AI researchers from the Ludwig Maximilian University (LMU) of Munich have developed a bite-sized text generator capable of besting OpenAI’s state of the art GPT-3 using only a tiny fraction of its parameters.
GPT-3 is a monster of an AI system capable of responding to almost any text prompt with unique, original responses that are often surprisingly cogent. It’s an example of what incredibly talented developers can do with cutting-edge algorithms and software when given unfettered access to supercomputers.
But it’s not very efficient. At least not when compared to a new system developed by LMU researchers Timo Schick and Hinrich Schutze.
According to a recent pre-print paper on arXiv, the duo’s system outperforms GPT-3 on the “superGLUE” benchmark test with only 223 million parameters:
In this work, we show that performance similar to GPT-3 can be obtained with language models whose parameter count is several orders of magnitude smaller. This is achieved by converting textual inputs into cloze questions that contain some form of task description, combined with gradient-based optimization; additionally exploiting unlabeled data gives further improvements.

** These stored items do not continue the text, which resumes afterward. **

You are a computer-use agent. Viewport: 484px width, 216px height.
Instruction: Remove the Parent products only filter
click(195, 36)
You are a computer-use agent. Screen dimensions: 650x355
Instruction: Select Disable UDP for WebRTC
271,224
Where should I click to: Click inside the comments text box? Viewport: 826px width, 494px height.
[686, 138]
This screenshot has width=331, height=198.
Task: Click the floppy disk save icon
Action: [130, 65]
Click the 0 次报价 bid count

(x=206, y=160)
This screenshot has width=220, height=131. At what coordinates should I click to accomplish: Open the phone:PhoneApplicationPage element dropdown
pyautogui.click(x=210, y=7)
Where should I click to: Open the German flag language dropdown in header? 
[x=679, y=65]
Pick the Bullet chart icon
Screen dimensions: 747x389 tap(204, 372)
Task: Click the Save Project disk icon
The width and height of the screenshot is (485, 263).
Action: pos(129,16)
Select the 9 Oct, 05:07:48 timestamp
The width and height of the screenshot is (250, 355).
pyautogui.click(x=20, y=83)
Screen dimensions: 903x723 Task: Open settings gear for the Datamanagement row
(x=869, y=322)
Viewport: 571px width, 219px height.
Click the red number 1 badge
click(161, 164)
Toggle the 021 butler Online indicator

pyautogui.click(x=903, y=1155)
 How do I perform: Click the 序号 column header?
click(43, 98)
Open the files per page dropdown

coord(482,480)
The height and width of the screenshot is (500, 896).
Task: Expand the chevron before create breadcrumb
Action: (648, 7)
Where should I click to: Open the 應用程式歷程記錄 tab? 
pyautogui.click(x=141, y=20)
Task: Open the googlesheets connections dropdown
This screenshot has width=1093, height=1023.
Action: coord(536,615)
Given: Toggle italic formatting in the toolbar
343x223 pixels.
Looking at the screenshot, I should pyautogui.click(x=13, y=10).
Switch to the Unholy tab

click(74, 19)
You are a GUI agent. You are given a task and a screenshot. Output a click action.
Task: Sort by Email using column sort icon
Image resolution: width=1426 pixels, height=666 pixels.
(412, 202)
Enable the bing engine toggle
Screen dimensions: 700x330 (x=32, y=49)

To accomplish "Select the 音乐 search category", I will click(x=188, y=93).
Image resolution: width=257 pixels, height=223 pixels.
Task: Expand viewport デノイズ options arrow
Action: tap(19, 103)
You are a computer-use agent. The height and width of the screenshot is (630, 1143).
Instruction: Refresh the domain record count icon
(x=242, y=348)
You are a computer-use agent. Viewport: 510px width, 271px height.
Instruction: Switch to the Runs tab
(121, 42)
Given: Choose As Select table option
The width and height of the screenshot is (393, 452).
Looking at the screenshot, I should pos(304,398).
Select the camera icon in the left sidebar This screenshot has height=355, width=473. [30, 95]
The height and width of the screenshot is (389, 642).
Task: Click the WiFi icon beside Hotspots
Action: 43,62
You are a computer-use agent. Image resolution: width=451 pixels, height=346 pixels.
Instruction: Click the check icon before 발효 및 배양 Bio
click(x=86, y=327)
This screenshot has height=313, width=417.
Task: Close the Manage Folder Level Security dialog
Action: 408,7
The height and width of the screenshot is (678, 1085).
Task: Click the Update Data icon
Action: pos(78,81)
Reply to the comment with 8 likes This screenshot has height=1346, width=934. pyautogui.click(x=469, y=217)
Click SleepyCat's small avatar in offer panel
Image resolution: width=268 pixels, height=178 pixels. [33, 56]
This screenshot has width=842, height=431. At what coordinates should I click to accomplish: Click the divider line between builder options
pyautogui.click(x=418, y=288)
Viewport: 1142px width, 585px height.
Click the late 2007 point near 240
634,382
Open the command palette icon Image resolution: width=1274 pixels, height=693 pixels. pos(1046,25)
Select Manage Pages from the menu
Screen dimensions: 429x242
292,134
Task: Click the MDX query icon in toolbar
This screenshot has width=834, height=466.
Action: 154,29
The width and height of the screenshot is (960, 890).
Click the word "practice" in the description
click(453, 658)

Parameters are variables used to tune and tweak AI models. They’re intimated from data – in essence the more parameters an AI model is trained with, the more robust we expect it to be.
When a system using 99.9% less model parameters is able to best the best at a benchmark task, it’s a pretty big deal. This isn’t to say that the LMU system is better than GPT-3, nor that it’s capable of beating it in tests other than the SuperGLUE benchmark – which isn’t indicative of GPT-3’s overall capabilities.
The LMU system’s results come courtesy of a training method called pattern-exploiting training (PET). According to Open AI policy director Jack Clark, writing in the weekly ImportAI newsletter:
Their approach fuses a training technique called PET (pattern-exploiting training) with a small pre-trained Albert model, letting them create a system that “outperform GPT-3 on SuperGLUE with 32 training examples, while requiring only 0.1% of its parameters.”
Clark goes on to point out that, while it won’t outperform GPT-3 in every task, it does open new avenues for researchers looking to push the boundaries of AI with more modest hardware.